I wondered if at least a part of my desire for homework was actually just a need for information. Without a newsletter or homework, how would I know what they are working on in class? How would they get enough practice of new skills in an already packed school day? Since my daughter already enjoys doing homework, I asked myself “Would she lose this work ethic?”

Until now, her elementary homework has been pretty flexible. It was assigned at the beginning of the week and not checked until the end. I also know that I have been lucky in several regards:

1 | My daughter sits down and does the homework on her own with very little resistance, and

2 | The assignments have been relatively open-ended and, for her, not very labor intensive (e.g., a sound sort; read something and write a sentence about the beginning, middle, and end; or play a math game on the computer).

But I knew from my experience as a teacher that I might feel very differently if completing homework each night was a struggle or a battle of wills. I may also feel differently if I did not have the time, education, or experience to be able to help.

> **Tasks for this exercise**:
1. Rewrite the paragraph of the homework text that begins "I wondered if at least a part" as a short list of its main points.
2. Carry the homework text forward, starting after its final sentence.
The data after this point is not needed.

> **Information shown**:
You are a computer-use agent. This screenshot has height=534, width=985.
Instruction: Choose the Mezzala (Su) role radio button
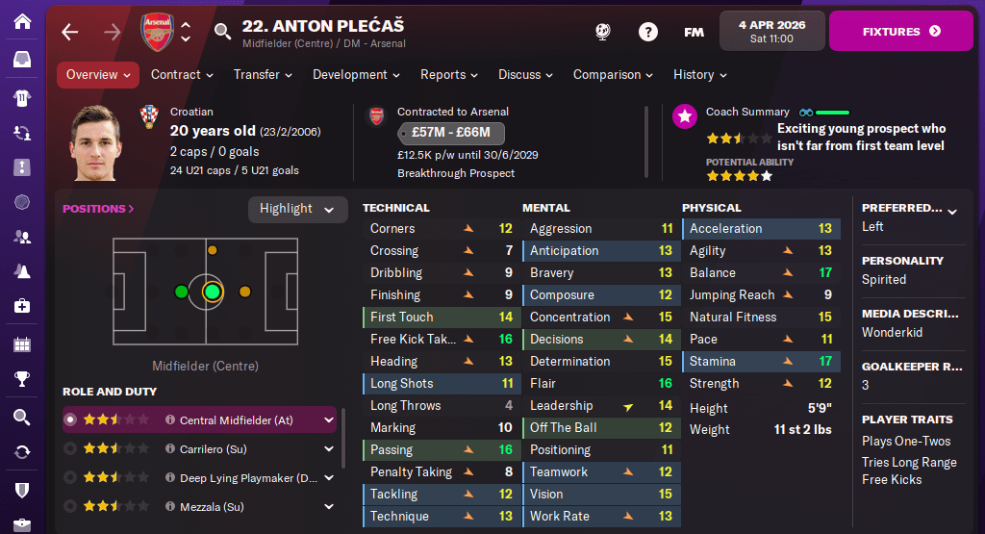tap(69, 506)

> **Task results**:
1.
- Wanting homework may partly be a need for information.
- Without a newsletter or homework, a parent would not know what the class is working on.
- Children might not get enough practice with new skills in a packed school day.
- The daughter already enjoys homework, which raises the question of whether she would lose this work ethic.

2.
I wondered if there might not be some middle ground. Didn’t the value of homework depend on what was assigned? Wasn’t there some research that existed that defined once and for all whether homework was linked to academic outcomes?

Homework works

I partially found my answer in a review of the research from 1987 to 2003 by Duke University social psychologist, Harris Cooper, one of the nation’s leading researchers on the topic of homework. He found that homework can in fact produce academic benefits. For high school students, and to a lesser degree middle school students, homework is linked to better test scores.

However, the link between academic achievement and homework in elementary school is slight. Researchers speculated that perhaps they were more susceptible to distractions or have less well-developed study skills. They also mentioned that in elementary school, homework is assigned for purposes other than improving academic achievement, including the hope that it will help with the development of time-management or study habits. But I wonder, are study habits really developed for a student who experiences homework as a time of stress and failure or just for students like my daughter who have a positive homework experience?

Also, in order for homework to be a good use of time, the content must matter. According to the National Education Association, homework tends to fall into three categories: practice, preparation, or extension. If students perceive that the homework they are assigned is busywork, they are less likely to see value in it and it is more likely to cause stress.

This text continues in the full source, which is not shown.